Yes it certainly can. A thief wants to get into your vehicle, start it, and drive off as quickly as possible. As soon as a thief starts to make an entry, they are exposed. A car cover takes a few minutes to remove, so the thief's exposure time is increased. With so many cars uncovered, why would a thief want to increase the risk of being caught? A cover also helps protect the contents of a vehicle. When radios and other items are out of sight they are less likely to tempt a thief.
The lock and cable accessory kit will certainly help. You should also put your name on the front of the cover. The name works better than the license number. The instruction sheet gives details on the correct way to mark the cover.

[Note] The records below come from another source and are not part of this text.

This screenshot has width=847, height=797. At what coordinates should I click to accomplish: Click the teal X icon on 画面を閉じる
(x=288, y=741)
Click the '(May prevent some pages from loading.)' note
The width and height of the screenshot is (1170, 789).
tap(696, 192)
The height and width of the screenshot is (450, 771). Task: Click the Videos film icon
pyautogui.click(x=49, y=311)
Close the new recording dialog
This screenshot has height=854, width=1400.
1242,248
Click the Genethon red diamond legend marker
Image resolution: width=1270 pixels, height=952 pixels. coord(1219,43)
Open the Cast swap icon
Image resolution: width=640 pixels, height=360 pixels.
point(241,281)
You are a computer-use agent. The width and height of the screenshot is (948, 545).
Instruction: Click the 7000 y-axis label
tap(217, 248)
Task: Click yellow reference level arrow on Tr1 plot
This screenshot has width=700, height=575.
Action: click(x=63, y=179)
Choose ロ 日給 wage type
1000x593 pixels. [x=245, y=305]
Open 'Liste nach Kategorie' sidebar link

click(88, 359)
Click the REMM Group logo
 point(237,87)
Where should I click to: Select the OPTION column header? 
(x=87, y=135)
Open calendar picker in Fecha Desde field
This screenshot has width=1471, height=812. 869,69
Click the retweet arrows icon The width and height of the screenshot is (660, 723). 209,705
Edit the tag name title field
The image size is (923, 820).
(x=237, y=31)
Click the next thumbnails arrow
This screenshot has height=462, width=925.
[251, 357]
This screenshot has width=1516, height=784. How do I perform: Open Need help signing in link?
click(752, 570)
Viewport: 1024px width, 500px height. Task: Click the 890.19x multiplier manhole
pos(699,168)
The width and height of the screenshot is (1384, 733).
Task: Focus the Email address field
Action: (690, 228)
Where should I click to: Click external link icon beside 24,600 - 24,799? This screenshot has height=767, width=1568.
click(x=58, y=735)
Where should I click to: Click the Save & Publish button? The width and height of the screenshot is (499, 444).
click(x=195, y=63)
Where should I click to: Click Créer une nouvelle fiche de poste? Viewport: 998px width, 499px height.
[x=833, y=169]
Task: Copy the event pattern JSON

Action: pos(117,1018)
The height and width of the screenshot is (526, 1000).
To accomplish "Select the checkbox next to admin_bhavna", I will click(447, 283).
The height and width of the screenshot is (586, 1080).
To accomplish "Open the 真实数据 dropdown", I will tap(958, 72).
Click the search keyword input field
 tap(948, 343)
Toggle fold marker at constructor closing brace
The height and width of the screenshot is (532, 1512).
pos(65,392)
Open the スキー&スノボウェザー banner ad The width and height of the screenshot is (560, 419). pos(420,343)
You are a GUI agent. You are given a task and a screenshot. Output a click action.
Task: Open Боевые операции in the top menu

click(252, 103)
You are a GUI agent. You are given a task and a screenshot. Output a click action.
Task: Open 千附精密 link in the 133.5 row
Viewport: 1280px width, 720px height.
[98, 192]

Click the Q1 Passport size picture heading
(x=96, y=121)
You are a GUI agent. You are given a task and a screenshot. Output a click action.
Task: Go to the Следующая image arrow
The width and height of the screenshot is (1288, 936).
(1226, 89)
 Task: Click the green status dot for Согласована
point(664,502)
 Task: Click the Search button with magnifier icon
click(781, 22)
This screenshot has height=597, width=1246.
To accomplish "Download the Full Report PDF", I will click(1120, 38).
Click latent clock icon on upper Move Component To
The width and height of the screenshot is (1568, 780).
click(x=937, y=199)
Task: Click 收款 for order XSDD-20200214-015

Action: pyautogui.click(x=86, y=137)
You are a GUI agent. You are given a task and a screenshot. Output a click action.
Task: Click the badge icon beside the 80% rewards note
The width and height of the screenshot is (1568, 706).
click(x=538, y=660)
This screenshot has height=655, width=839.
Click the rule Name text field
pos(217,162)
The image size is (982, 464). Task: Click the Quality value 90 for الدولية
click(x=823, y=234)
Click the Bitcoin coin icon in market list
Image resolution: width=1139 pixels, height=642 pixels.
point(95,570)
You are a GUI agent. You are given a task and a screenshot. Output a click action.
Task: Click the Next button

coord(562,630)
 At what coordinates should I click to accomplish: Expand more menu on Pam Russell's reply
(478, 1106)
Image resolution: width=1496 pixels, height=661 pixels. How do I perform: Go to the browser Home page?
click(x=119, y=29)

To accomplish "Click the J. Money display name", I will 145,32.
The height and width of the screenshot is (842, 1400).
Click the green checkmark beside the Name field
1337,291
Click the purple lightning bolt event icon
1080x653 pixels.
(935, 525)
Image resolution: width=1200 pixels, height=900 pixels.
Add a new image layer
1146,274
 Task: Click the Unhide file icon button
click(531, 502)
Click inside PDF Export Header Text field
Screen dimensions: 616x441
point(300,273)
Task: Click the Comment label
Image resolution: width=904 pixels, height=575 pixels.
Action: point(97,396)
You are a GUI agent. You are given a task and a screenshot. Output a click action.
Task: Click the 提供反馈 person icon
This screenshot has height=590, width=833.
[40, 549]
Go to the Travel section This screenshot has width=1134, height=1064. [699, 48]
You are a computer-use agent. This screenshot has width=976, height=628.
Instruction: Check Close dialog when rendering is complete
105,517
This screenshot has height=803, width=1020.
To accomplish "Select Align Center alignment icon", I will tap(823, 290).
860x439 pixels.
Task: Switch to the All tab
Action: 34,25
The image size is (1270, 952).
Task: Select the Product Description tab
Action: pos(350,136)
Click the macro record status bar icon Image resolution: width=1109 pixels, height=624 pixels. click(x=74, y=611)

In general, always cover the front and rear bumpers as the last step. If the cover has mirror pockets, place the pockets over the mirrors first. If you have an old car you should cover the roof and windows first, and then the front and rear of the car. On some coupes and roadsters made prior to 1932, you might be unable to install the cover at all if you start with the front or the rear bumper.
The easiest way I've found is the way we picture it in our instruction sheets. Simply fold each side up onto the roof and refold it as necessary so the material ends up about 2 feet wide. Then, starting at the front of the vehicle, fold the cover towards the back in increments of about 3 feet. This way you don't drag the cover over the vehicles surface, and it's easy to reverse the process for installation.
If your vehicle is clean, it's actually the best way to dry the cover. If it's a Covercraft cover, as the temperature warms up, all the moisture will evaporate, since all of our fabrics are breathable.
Other than parking in the shade, because most of our better fabrics will protect against bird droppings and tree sap, the best thing to do is to lower your side windows about two inches. Ambient temperature builds inside enclosed spaces, and if you open the windows slightly you'll allow air to circulate, just like it circulates under the cover. Some of our fabrics offer more heat insulation than others, simply because they are multi-layered and are more effective at keeping heat away from the vehicle surface, but any cover will help reduce the vehicle temperature on a hot day.
Most fabrics are degraded by Ultra Violet Rays (UVR) from the sun. To slow down the degradation process, chemicals are added during the production of the fabric. You won't be able to see them, smell them or feel them. The chemicals are expensive so your best bet is to buy a cover from a reputable manufacturer who believes in quality. To reduce cost, one of the first things a mill will usually cut is the percentage of UVR inhibitors being used.
There is no magic number since it depends on where you live and how you use the cover. Don't be afraid to wash a car cover! Dirt particles can compromise the effectiveness of the water resistance of the fabric. Be sure to follow the washing instructions for the cover you own.
In almost every instance, a good car cover fabric has been treated with some sort of DWR (durable water repellency) treatment during it's manufacturing process. The effectiveness of such a treatment will also depend on the construction of the fabric. If you can hold the fabric up to light and see small open areas between the yarns, no treatment will increase the fabrics water resistance. Adding additional treatments will not help and aren't worth the cost.
The generic cleaning instructions noted below are intended for use with all Covercraft covers but you should refer to the instruction sheet enclosed with the car cover for any fabric specific care instructions.
Car cover fabric performance can be severely affected by dirt that builds up on and within the material. It can cause the windshield and paint to become dirty and "fogged" as well as create "wicking" where it actually helps pull water through the fabric, nullifying any water resistant properties the fabric may have had. Cleaning your cover will help to keep your vehicle clean and to increase the service life of the cover.
NEVER...Clean a car cover in a washer with a center agitator (except WeatherShield® fabric covers). NEVER...Use fabric softener. NEVER...Dry a non-woven or specialty type cover in a dryer. WeatherShield® fabric and Form-Fit™ covers can be dried in a dryer with regular heat; polycotton, cotton and flannel can be dried on low heat.
A cover may also be cleaned by turning it inside-out on the vehicle.